1. Aux termes de l'article L. 911-7 du code de justice administrative : " En cas d'inexécution totale ou partielle ou d'exécution tardive, la juridiction procède à la liquidation de l'astreinte qu'elle avait prononcée. / Sauf s'il est établi que l'inexécution de la décision provient d'un cas fortuit ou de force majeure, la juridiction ne peut modifier le taux de l'astreinte définitive lors de sa liquidation. / Elle peut modérer ou supprimer l'astreinte provisoire, même en cas d'inexécution constatée ". Aux termes de son article L. 911-8 : " La juridiction peut décider qu'une part de l'astreinte ne sera pas versée au requérant. / Cette part est affectée au budget de l'État ".

2. Par une ordonnance n° 2111531 du 1er octobre 2021, le juge des référés du tribunal a enjoint au préfet de la Seine-Saint-Denis de délivrer à Mme A, dans un délai d'un mois, une date de convocation afin de lui permettre d'enregistrer sa demande de titre de séjour. Par une ordonnance n° 2117014 du 13 janvier 2022, le dispositif de l'ordonnance précitée a été modifié pour enjoindre au préfet de la Seine-Saint-Denis de communiquer à Mme A une date de rendez-vous pour le dépôt de sa demande de titre de séjour dans un délai de sept jours à compter de la notification de la présente ordonnance, sous astreinte de 50 euros par jour de retard. Une ordonnance n° 2201760 du 5 avril 2022 a, à nouveau, modifié le dispositif de l'ordonnance précitée et a enjoint au préfet de la Seine-Saint-Denis de lui communiquer une date de rendez-vous pour le dépôt de sa demande de titre de séjour dans un délai de sept jours à compter de sa notification, sous astreinte de 150 euros par jour de retard.

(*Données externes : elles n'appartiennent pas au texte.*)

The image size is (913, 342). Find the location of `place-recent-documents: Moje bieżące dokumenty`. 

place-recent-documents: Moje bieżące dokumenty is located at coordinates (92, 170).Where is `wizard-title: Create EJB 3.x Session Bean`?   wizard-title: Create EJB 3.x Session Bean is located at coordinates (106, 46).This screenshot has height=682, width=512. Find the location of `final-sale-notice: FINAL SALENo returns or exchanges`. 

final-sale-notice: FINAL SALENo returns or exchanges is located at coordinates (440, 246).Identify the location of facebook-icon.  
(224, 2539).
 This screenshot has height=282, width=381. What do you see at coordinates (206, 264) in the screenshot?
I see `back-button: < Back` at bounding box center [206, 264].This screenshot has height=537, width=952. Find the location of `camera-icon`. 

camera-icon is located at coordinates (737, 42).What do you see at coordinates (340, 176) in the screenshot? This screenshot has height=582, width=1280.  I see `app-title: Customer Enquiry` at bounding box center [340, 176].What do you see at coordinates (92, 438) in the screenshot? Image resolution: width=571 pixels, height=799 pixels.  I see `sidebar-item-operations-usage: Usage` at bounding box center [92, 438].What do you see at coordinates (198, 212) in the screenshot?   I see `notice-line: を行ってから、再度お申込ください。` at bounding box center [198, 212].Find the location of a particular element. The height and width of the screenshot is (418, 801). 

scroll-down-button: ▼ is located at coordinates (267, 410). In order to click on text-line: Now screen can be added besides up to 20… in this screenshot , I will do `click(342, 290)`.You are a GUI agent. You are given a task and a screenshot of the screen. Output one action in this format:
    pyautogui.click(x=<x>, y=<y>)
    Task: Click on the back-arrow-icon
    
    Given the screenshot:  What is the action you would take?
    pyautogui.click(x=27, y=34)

3. Il résulte de l'instruction que le préfet de la Seine-Saint-Denis a adressé à Mme A, le 13 juin 2022, une convocation à un rendez-vous le 20 juin 2022. Au regard du retard dans l'exécution des ordonnances précitées, il y a lieu de liquider définitivement l'astreinte en la fixant à 2 500 euros pour les périodes du 21 janvier au 5 avril 2022 et du 14 avril au 13 juin 2022. Toutefois, en application des dispositions précitées de l'article L. 911-8 du code de justice administrative, il y a lieu, dans les circonstances de l'espèce, de condamner l'Etat à verser à Mme A une somme de 800 euros.

Sur les frais liés au litige :

4. Dans les circonstances de l'espèce, il y a lieu de mettre à la charge de l'Etat le versement à Mme A d'une somme de 300 euros au titre des dispositions de l'article L. 761-1 du code de justice administrative.

O R D O N N E :

Article 1er : L'Etat est condamné à verser à Mme A une somme de 800 euros au titre de la liquidation définitive de l'astreinte prononcée par les ordonnances des 13 janvier et 5 avril 2022, pour les périodes du 21 janvier au 5 avril 2022 et du 14 avril au 13 juin 2022.

Article 2 : L'Etat versera à Mme A la somme de 300 euros au titre des dispositions de l'article L. 761-1 du code de justice administrative.

Article 3 : Le surplus des conclusions de la requête est rejeté.

Article 4 : La présente ordonnance sera notifiée à Mme C, à Me Gonzalez et au préfet de la Seine-Saint-Denis.

Copie en sera délivrée au ministre de l'intérieur et des outre-mer et au ministère public près la Cour de discipline budgétaire et financière.

Fait à Montreuil, le 23 août 2023.

Le juge des référés,

A. Myara

La République mande et ordonne au ministre de l'intérieur et des outre-mer, en ce qui le concerne et à tous commissaires de justice à ce requis en ce qui concerne les voies de droit commun contre les parties privées, de pourvoir à l'exécution de la présente décision.